16 December 2010

Long Sheelah

The tide must have been low when a Google-sponsored satellite passed over Strangford Lough and took this photo. There is Long Sheelah, a pebbly island that is indeed long, and narrow. Even when viewed from outer space it is easy to intuit that there is not a blade of grass on this island. It looks pale and almost ghostly. Soon it will be under the tide again. Presumably, as Long Sheelah is a delicate piece of geology, it would not take a major shift in Strangford Lough’s rhythms to dissolve the island entirely. Yet on Google Maps Long Sheelah does appear substantial enough with its straightness and its gleam that contrasts the water.


From Google Maps, Long Sheelah is the white dash close to dead centre of this image. Click through for a closer look.
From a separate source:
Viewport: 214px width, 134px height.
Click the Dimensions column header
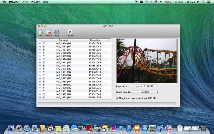click(95, 40)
From the Ordnance Survey Northern Ireland. Click through for a closer look.

The Ordnance Survey’s Discoverer map of Strangford portrays Long Sheelah with a tone from halfway along the greyscale. It is indicated as half with us and half not, a part-time member of the landscape. Like King Cross’s platform 9¾, it seems intangible.

Long Sheelah is above water most of the time. In his book The Blue Cabin Michael Faulkner has given it some tangibility. He has walked it, he is probably one of the only people to do so regularly. Long Sheelah is “a thin sliver of shells and polished pebbles the length of a football field and the width, a mean high-water, of a medium-sized boat” (page 136). By describing the island Faulkner has played the avant-garde, opening up a space to the rest of us. A place that was right under our noses all the time. On his blog he mentions that since he wrote about Long Sheelah other locals have taken to sailing there and using it as a picnic spot. Like many explorers Faulkner likes to come home with treasure. He tells us that Long Sheelah is the best place on the lough to find the eroded remains of limpet shells. The crowns of the shells have been worn away leaving rings that his wife, the artist Lynn McGregor, strings up into wind chimes to decorate their veranda.